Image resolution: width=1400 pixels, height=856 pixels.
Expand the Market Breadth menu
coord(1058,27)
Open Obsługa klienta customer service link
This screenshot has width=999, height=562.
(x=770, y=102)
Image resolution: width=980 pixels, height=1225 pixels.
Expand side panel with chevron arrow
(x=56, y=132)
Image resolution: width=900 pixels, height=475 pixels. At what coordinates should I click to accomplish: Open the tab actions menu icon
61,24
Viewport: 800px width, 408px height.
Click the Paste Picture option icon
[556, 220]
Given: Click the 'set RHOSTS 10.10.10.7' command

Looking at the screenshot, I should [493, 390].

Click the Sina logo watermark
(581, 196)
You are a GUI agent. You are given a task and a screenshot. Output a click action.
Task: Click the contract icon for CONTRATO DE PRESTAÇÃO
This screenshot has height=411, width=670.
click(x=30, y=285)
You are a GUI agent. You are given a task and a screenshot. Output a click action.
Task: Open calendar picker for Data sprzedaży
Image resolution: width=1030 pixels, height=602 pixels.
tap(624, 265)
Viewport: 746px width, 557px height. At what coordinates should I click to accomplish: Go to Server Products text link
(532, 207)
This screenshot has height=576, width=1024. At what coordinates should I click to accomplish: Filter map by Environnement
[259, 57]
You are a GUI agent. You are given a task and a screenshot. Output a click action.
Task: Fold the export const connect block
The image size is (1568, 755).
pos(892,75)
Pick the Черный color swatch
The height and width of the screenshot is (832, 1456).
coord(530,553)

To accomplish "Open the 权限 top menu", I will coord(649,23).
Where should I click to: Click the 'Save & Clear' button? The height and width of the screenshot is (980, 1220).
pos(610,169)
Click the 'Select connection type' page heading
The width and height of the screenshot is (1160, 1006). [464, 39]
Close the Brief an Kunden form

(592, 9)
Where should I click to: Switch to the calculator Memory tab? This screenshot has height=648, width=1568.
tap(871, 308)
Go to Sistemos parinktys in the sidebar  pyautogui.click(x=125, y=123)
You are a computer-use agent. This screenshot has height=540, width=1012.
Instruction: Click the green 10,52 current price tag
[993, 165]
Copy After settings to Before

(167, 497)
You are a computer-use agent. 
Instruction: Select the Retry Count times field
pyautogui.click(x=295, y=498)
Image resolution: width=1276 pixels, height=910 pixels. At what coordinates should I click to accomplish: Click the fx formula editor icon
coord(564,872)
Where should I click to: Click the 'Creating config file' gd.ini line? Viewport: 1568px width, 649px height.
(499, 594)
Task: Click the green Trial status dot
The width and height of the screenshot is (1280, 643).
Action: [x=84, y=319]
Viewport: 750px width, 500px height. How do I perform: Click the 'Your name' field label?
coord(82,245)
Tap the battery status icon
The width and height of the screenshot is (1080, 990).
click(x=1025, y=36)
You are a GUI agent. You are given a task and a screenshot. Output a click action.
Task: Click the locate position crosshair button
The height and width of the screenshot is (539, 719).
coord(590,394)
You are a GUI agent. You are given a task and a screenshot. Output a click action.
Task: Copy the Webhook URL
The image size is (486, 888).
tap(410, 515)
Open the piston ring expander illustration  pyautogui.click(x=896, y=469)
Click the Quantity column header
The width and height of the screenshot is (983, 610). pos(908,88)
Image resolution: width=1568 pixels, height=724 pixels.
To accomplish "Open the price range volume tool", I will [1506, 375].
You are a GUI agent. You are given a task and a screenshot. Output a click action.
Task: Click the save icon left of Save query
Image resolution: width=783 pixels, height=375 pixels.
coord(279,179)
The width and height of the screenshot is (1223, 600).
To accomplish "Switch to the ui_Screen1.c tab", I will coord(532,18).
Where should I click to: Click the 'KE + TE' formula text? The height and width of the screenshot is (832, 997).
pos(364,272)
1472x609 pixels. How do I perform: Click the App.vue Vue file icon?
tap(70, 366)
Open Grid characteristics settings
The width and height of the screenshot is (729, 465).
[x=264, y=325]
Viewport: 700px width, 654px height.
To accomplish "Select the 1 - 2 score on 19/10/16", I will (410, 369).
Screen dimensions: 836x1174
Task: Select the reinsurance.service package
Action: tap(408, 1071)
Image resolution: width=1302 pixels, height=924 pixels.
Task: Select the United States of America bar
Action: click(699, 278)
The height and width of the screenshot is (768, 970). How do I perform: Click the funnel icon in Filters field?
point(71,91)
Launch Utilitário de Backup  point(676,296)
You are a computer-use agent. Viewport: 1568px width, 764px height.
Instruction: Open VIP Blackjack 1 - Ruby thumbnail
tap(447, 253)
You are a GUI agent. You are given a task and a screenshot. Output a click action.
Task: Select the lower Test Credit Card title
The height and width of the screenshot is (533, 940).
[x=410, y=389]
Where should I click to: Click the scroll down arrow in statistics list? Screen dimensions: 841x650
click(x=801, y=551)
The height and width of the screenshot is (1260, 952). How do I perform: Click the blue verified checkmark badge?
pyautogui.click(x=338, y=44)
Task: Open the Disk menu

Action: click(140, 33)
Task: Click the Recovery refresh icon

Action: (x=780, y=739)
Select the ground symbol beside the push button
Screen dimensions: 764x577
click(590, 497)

---

• [Task to carry out]: If a line in the records above has the word "computer", copy it.

• [Output below]:
You are a computer-use agent. This screenshot has height=540, width=1012.
You are a computer-use agent. 
You are a computer-use agent. Viewport: 1568px width, 764px height.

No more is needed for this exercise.